MATH 130 - Elements of Statistics 1

Department Syllabus

Description

Derivation of basic formulas; measures of central tendency and variability; probability and normal curve; sampling and hypothesis testing; confidence intervals. No credit toward a math or four-year computer science major, or under block G2 for majors in the School of Science and Mathematics except for nursing majors and allied health technology majors.  (3.0 credits)

This course may be taken for general education credit (G2) except for the majors mentioned above.
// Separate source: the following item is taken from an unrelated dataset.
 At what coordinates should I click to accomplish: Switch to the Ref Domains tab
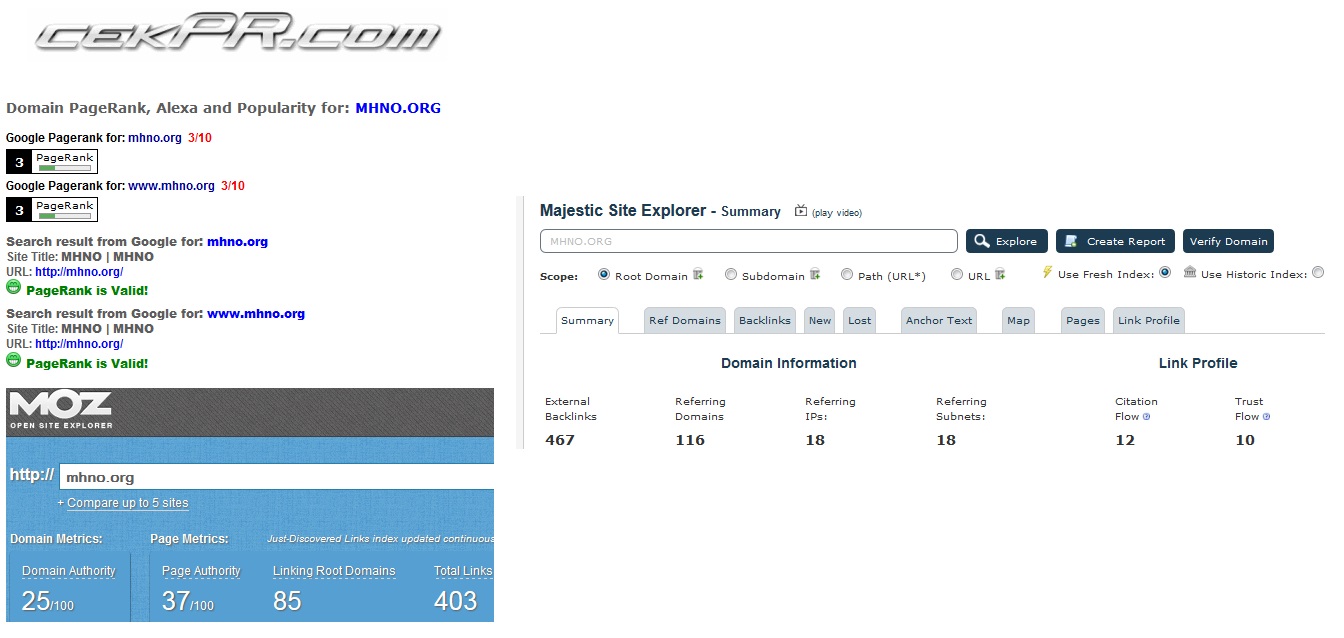pos(684,320)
MATH 234 and MATH 235 are equivalent courses and thus credit will not be given for more than one of MATH 130, 234, and 235.

Prerequisites

Successful completion of any 100-level MATH course or math placement testing/evaluation before registration.

Course Objectives

Students will become proficient in applying the techniques of probability and statistics. Upon successful completion of MATH 130, students will be able to:

  • solve problems in elementary probability and apply the concepts in appropriate situations,
  • use basic methods of statistical analysis to describe data, including the shape, position and a variety of measures of center and spread,
  • demonstrate an understanding of the properties of discrete and continuous probability distributions,
  • recognize appropriate applications of the discrete and continuous probability distributions and solve problems using these distributions, including binomial and normal distributions,
  • estimate means, proportions, differences of means, and differences of proportions using confidence intervals,
  • interpret confidence intervals, confidence levels, p-values, and results of hypothesis tests,
  • perform hypothesis tests to make inferences for means and proportions involving one and two populations,
  • interpret statistical results in research articles, effectively communicate with statisticians, and interpret computer output involving means, standard errors, significance levels, confidence limits and other fundamental measures,
  • use a basic statistical computing package (g., Minitab or StatCrunch) to solve problems in probability and statistics.

Assessment

Assessment of student achievement of the course objectives will vary from one instructor to another.  Typical assessment will be made through work in class, homework, and examinations administered in a traditional face-to-face classroom environment, in an online environment, or in a hybrid of face-to-face and online assessments.

Use of Technology

Students will be well served by a scientific calculator such as the Texas Instruments TI-30 or other scientific calculator.

Topics

  1. Descriptive Analysis and Presentation of Data
    1. Role of Statistics in Research
    2. Observational studies and designed experiments
    3. Population vs. sample
    4. Random samples vs. non-random samples
    5. Central tendency measures - mean, median, mode
    6. Measures of variability - range, variance, standard deviation
    7. Graphic presentation of data
  2. Basic Probability
    1. The Nature of Probability
    2. Probability of Events
    3. Simple Sample Spaces
    4. Rules of Probability
    5. Mutually Exclusive Events and the Addition Rule
    6. Independence, the Multiplication Rule, and Conditional Probability
    7. Counting Rules
  3. Random Variables and Probability Distributions
    1. Random variables
      1. Discrete
      2. Continuous
    2. Mean, variance, and standard deviation of a discrete random variable
    3. Probability distributions
      1. Binomial distribution
        1. properties of binomial experiments
        2. calculation of binomial probabilities
          1. using formula
          2. using binomial tables
        3. applications
      2. Normal distributions - standard and non-standard
        1. standard normal table use
        2. calculation of probabilities for any normal distribution
        3. central limit theorem
        4. applications using Central Limit Theorem
          1. variation of sample mean
          2. approximating binomial probabilities
    4. Statistical Inferences - basic ideas
      1. Hypothesis Testing - introduction to concepts and terms
        1. null and alternative hypothesis
        2. type I and type II errors
        3. level of significance
      2. Methodology of hypothesis testing
        1. test statistics, critical values and decisions
        2. p-values
      3. Testing of hypothesis involving one population
        1. tests concerning a mean
        2. tests concerning a proportion
      4. Estimation – point estimation and confidence interval limits
        1. one population
          1. mean
          2. binomial proportion, large sample
        2. two populations
          1. difference between means
          2. difference between binomial proportions, large samples
          3. dependent samples, mean difference (Optional)
      5. Testing Hypothesis - involving two populations
        1. independent samples - tests comparing means
        2. dependent samples, paired t-test (Optional)
        3. tests concerning the difference between two proportions from binomial populations, large samples

Recently Used Textbooks

  • Fundamentals of Statistics, 4th edition, Michael Sullivan, Pearson (2014).
  • Elementary Statistics, 12th edition, Mario Triola, Pearson (2014).